Tirei o pó, limpei o chão e estava saindo da sala, quando dei de cara com uma mulher. Era a mesma que eu havia visto conversando com o pai no outro dia, seus olhos são muito mais lindos de perto.
— Desculpa! Não queria te assustar. — Falei, pois ela deu um pequeno salto, colocando a mão no peito.
— Sem problemas, eu estava distraída. Sou Serena… — Ela estendeu a mão para mim.
— Paulo… — Apertei a mão delicada dela, tão diferente da minha que era áspera.
— Muito prazer Paulo. Você já terminou? Não quero atrapalhar…
— Serena, o pai já… — Um homem entrou na sala falando mas parou quando me viu. — Tá fazendo o que aqui, faxineiro? — É o mesmo homem que eu vi transando com a mulher, outro dia.
— Arthur! — Serena ralhou com o rapaz e ela parecia chateado com ele.
— Sem problema, senhorita… — Falei. — Já estou saindo, senhor. — Fechei a porta, assim que passei o carrinho da limpeza.

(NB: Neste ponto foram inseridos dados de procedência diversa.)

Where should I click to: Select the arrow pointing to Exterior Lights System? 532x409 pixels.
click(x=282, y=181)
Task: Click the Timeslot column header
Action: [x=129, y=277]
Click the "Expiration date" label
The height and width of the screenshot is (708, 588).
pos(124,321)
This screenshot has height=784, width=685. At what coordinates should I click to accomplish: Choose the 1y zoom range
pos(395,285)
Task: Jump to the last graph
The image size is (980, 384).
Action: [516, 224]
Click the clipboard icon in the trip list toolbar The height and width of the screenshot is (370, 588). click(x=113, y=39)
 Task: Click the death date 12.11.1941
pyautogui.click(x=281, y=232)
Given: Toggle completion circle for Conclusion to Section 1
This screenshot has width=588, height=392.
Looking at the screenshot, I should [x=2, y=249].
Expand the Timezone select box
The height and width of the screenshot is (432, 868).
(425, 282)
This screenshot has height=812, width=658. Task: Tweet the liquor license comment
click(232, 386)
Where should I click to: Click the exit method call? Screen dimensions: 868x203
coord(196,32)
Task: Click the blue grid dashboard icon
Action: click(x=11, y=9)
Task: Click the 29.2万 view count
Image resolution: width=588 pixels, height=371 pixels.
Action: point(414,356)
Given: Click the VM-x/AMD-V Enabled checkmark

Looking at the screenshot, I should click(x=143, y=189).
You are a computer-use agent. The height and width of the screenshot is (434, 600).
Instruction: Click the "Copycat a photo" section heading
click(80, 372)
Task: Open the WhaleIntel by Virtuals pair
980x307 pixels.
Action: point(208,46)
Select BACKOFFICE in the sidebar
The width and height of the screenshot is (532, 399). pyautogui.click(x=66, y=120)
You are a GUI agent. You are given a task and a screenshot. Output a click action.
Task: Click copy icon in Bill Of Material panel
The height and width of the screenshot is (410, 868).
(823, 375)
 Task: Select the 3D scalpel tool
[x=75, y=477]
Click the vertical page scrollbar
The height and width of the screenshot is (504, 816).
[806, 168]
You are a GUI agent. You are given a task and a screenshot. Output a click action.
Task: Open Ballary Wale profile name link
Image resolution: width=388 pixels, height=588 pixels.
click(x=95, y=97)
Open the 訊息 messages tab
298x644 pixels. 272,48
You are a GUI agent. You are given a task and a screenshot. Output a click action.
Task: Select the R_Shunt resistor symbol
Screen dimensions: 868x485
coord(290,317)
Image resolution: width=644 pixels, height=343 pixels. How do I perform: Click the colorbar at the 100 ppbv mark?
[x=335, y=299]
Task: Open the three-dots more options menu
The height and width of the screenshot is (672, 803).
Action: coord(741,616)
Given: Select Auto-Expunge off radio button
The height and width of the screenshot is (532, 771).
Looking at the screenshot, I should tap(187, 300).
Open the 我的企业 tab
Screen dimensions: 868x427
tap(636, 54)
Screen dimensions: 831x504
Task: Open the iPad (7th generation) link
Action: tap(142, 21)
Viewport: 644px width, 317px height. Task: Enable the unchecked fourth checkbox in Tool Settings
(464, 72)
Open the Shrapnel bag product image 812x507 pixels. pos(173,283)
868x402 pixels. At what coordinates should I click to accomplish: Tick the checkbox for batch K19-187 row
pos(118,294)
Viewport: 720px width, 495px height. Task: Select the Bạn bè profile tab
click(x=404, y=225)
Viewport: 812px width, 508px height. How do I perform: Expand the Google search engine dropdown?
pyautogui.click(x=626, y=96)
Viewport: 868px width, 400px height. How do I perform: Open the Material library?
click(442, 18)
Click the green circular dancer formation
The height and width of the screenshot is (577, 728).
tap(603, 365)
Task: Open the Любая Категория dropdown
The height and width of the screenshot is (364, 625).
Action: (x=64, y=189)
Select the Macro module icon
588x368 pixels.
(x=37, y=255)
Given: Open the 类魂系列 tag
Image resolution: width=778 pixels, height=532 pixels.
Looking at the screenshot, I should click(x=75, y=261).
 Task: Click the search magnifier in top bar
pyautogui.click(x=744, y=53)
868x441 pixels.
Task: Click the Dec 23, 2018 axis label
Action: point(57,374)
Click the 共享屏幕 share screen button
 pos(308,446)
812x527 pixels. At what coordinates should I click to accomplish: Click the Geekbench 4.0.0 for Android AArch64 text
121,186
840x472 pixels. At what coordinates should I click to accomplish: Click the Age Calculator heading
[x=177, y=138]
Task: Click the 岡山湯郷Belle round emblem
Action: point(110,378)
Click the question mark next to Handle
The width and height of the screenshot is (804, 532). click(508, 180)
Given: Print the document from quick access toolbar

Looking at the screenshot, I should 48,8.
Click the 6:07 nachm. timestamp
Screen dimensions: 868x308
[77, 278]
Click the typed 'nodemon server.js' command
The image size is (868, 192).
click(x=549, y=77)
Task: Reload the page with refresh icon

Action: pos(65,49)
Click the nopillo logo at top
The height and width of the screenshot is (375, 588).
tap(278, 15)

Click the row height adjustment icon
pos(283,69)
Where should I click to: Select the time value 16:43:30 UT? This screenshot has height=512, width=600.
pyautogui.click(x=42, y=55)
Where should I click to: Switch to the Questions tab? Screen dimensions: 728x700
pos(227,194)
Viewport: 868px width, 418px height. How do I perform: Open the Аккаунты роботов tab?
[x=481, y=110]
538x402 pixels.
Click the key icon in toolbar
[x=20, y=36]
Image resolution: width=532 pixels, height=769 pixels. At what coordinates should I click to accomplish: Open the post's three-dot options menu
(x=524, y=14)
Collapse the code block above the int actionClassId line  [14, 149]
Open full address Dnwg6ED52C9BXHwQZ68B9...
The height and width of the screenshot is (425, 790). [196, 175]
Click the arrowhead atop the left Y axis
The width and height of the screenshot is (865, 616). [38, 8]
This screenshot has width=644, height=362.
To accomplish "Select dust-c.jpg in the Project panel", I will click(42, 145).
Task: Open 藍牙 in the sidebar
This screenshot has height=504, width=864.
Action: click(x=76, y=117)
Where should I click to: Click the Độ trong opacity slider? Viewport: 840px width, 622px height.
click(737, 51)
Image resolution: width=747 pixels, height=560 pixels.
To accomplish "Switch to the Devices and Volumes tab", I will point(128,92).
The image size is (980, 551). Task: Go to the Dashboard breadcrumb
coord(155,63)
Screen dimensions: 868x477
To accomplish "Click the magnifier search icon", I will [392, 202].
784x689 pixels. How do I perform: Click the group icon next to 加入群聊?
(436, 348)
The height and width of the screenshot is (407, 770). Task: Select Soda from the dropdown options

Sai da sala, pois eu não era uma pessoa muito calma, e eu precisava desse emprego, eu contava com ele para pelo menos conseguir sair da casa da minha irmã. Ela precisa da privacidade. E se eu ficasse correria o risco de eu pular no pescoço dele. Isso ia não ser nada bom pra ele e muito menos para mim.
Fui para outro andar da empresa, pois tinha muita coisa para limpar.